One of the most interesting aspects of The House on Salt Hay Road is that, while a distinctly American novel, it lacks a clear protagonist around whom the story revolves. While it feels as though the book is tailored to follow Nancy Poole, a nineteen-year-old firebrand who is first introduced defiantly galloping around Long Island on horseback, it soon becomes clear that it isn’t a single character that serves as the focal point of the book, but the house itself and all that it represents. Early on, Clevidence writes:
Inside the house was dark and cool, the rooms hushed. Nothing seemed to change here. The upholstery on the chairs in the sunroom had faded, the yellow flowers bleached nearly white, and the sewing room where her grandmother had made dresses for Nancy’s dolls had been turned into Clayton’s bedroom. But the rugs with the sand worked deep into the nap of the wool were the same, frayed a bit more around the edges. To Nancy, the house felt suddenly like something that had been given up on.

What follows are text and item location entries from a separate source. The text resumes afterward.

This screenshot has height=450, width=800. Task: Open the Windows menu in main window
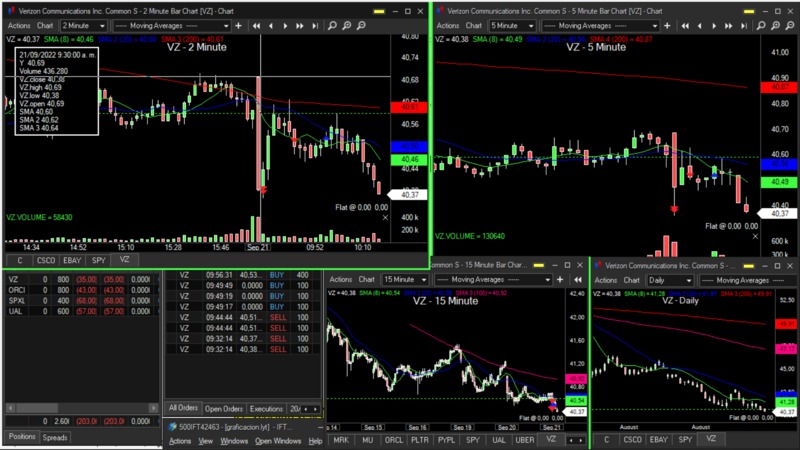pyautogui.click(x=234, y=441)
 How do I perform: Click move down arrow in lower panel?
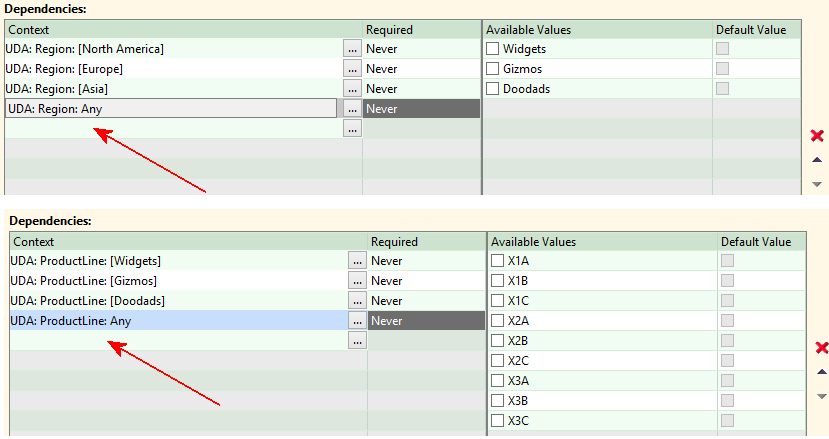point(822,396)
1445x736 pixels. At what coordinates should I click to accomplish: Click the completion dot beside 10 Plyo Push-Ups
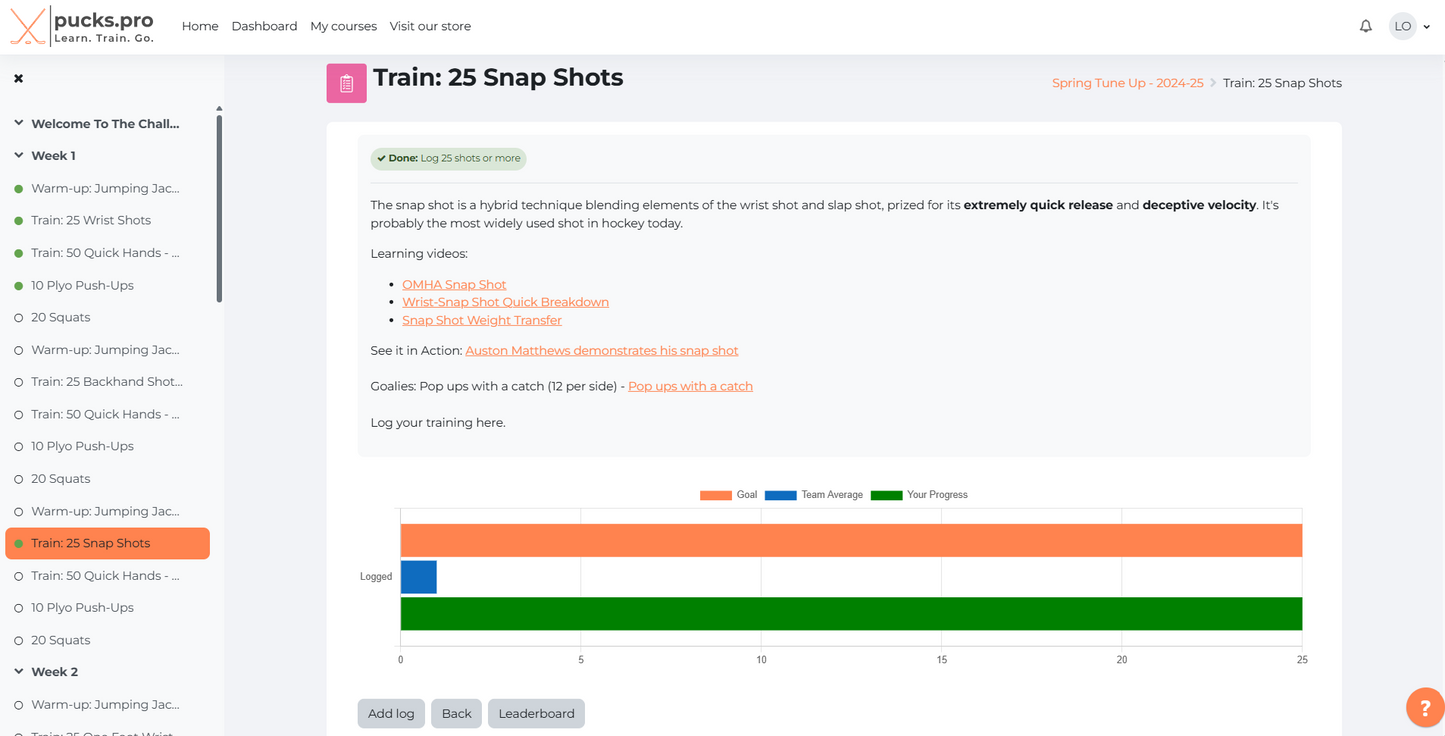point(19,286)
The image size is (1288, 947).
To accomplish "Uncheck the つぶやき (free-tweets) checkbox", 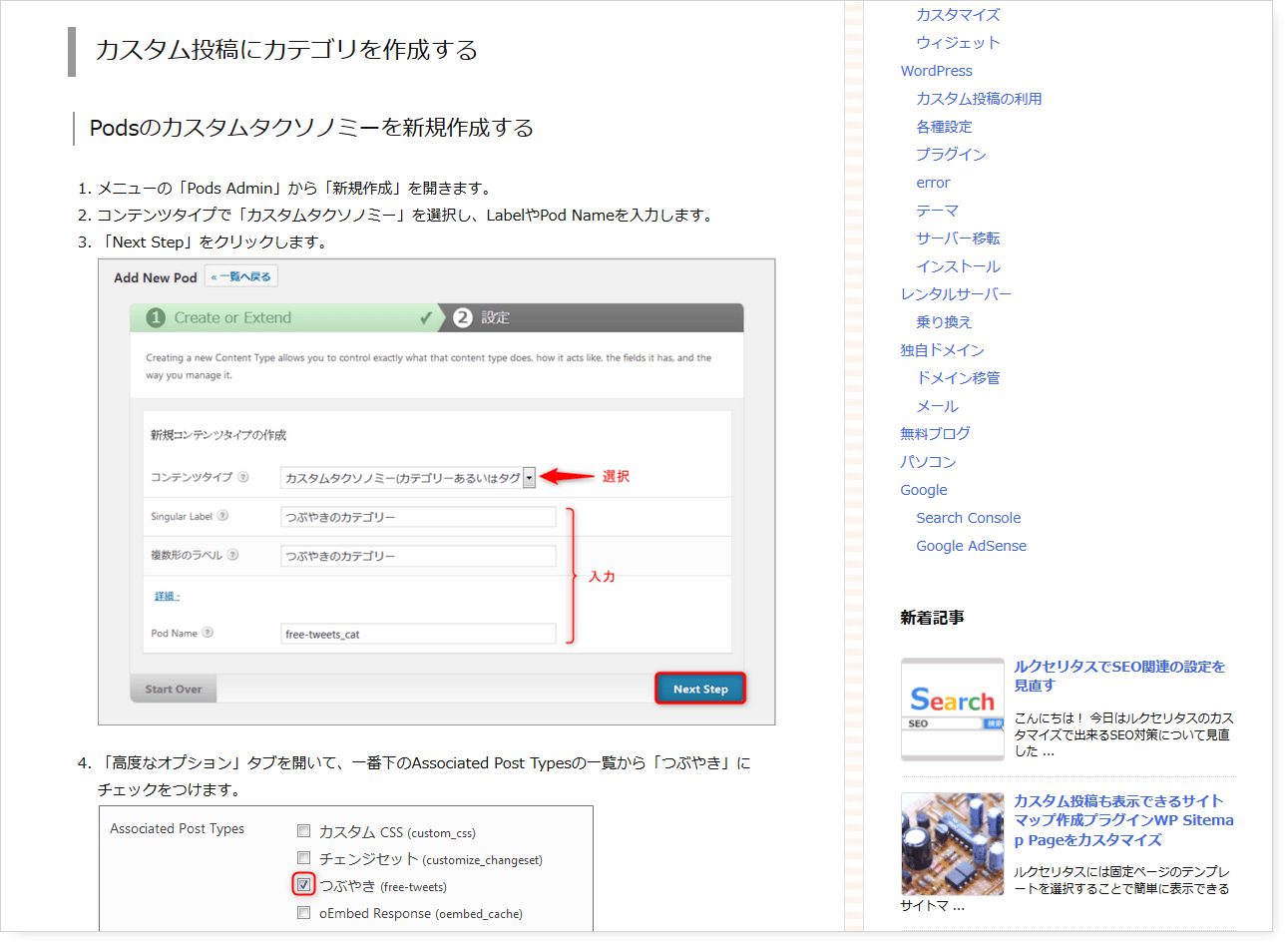I will (303, 885).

Clevidence often teases the reader with passages such as this one, beautiful and insightful, wedded to both the place and the characters that inhabit it, but her prose can too often be hampered by an overuse of similes that suggest she does not fully trust her descriptions to convey her ideas. Lines like “He bent down to retrieve the half-plucked carcass of a goose and stood holding it for a moment, like a bachelor with a baby,” or “Happiness bobbed inside her like a silver bubble,” can leave a reader feeling that The House on Salt Hay Road was constructed by two different writers.
More frustrating is that, while Clayton and Nancy and Scudder and Mavis and company are interesting characters in and of themselves, Clevidence chooses to examine them separately, in their old worlds, rather than letting their idiosyncrasies chafe against one another. Though the house ultimately becomes a tinderbox, with the characters providing the fodder, Clevidence never lights the match—rather than diving headlong into crucial moments, the narrative distance feels as though we are not watching real people but an experiment. The characters’ movements are described, their thoughts can be guessed at, but their essence remains off limits, as though behind glass.

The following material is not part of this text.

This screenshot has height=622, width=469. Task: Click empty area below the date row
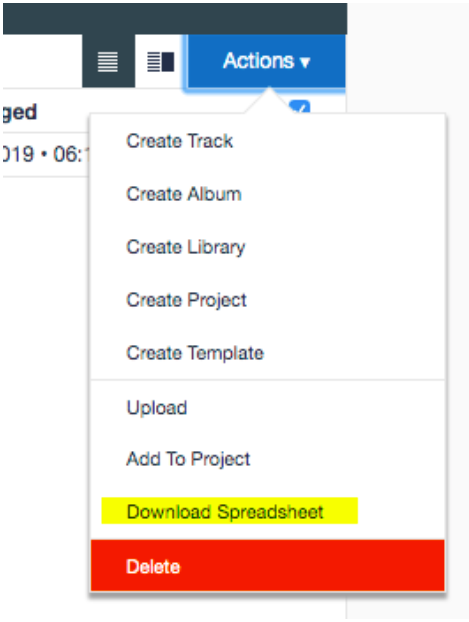(x=45, y=357)
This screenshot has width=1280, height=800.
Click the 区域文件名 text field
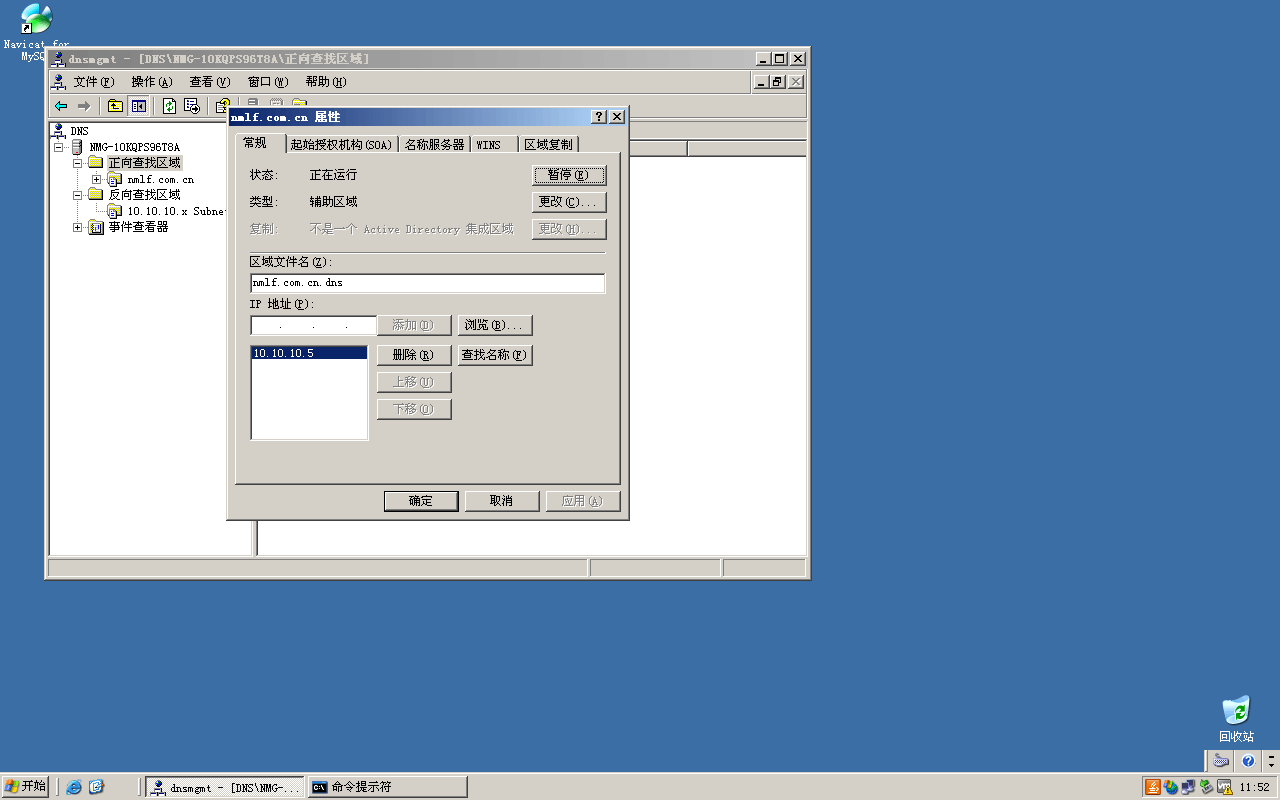(427, 283)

Nowhere is this more apparent than with Nancy Poole who, though originally portrayed as a woman capable of bucking the conventions of marriage and family, seems all too easily to relinquish her individuality when a handsome stranger, Robert Landgraf, shows up on the porch of the house. His arrival is enough for Nancy to jettison both her career ambitions and her disdain for Enid Snow, a former friend who has since taken up with a husband and moved west to Brooklyn. And so, when Nancy interrupts a family dinner to announce that she is going to become Mrs. Robert Landgraf, what seems like a climactic moment peters out into a few lines of dialogue, the most ambitious line of which is, “It’s very sudden. And right in the middle of dinner…”

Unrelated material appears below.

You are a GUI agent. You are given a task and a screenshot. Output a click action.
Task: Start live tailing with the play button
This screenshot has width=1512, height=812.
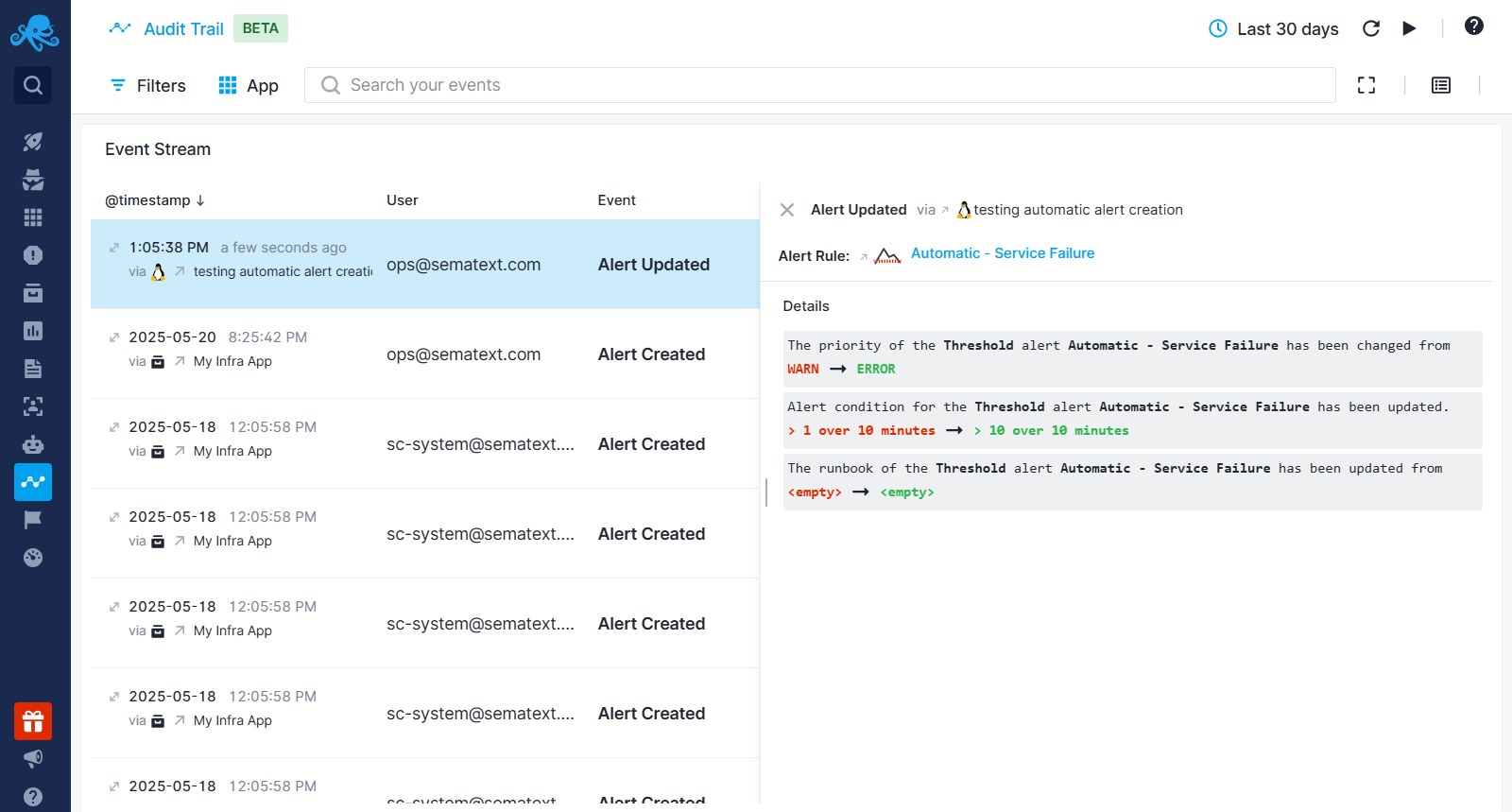(x=1409, y=28)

The fine line between subtlety and avoidance is constantly blurred in The House on Salt Hay Road; moments are interrupted, but rather than examining them from different perspectives, Clevidence too often simply drops them. Much of the story feels as though it is being controlled by a skittish cameraman panning and moving and jumping from shot to shot, unsure as to whom or what to focus on.
In the third and final section of the novel, Clevidence describes the massive 1938 hurricane that ravaged the eastern coast of Long Island. Here her writing is nothing less than a bravura enterprise, in which her ability as a stylist, as well as the urgency necessary to great literature, is fully apparent:
Gripping the door frame, Clayton stepped out into the storm. The sound of the wind vibrated though him; it was as if the power of the wind lay not in its velocity but in that insistent, penetrating sound… Looking out toward the bay, he saw white water. Swirling in it, like twigs in a puddle, were enormous pieces of broken boats and scaffolding… Clayton grabbed three cork jackets and a length of line and made his way back upstairs.
Reading the final, heartbreaking result of the storm, one feels that this section might have served as the bulk of the book, with the preceding sections condensed to what is most necessary to set the stage for the hurricane. Instead, too much of The House on Salt Hay Road tries to describe the mundane and pedestrian without endowing it with the special urgency and importance that a novel of this sort requires.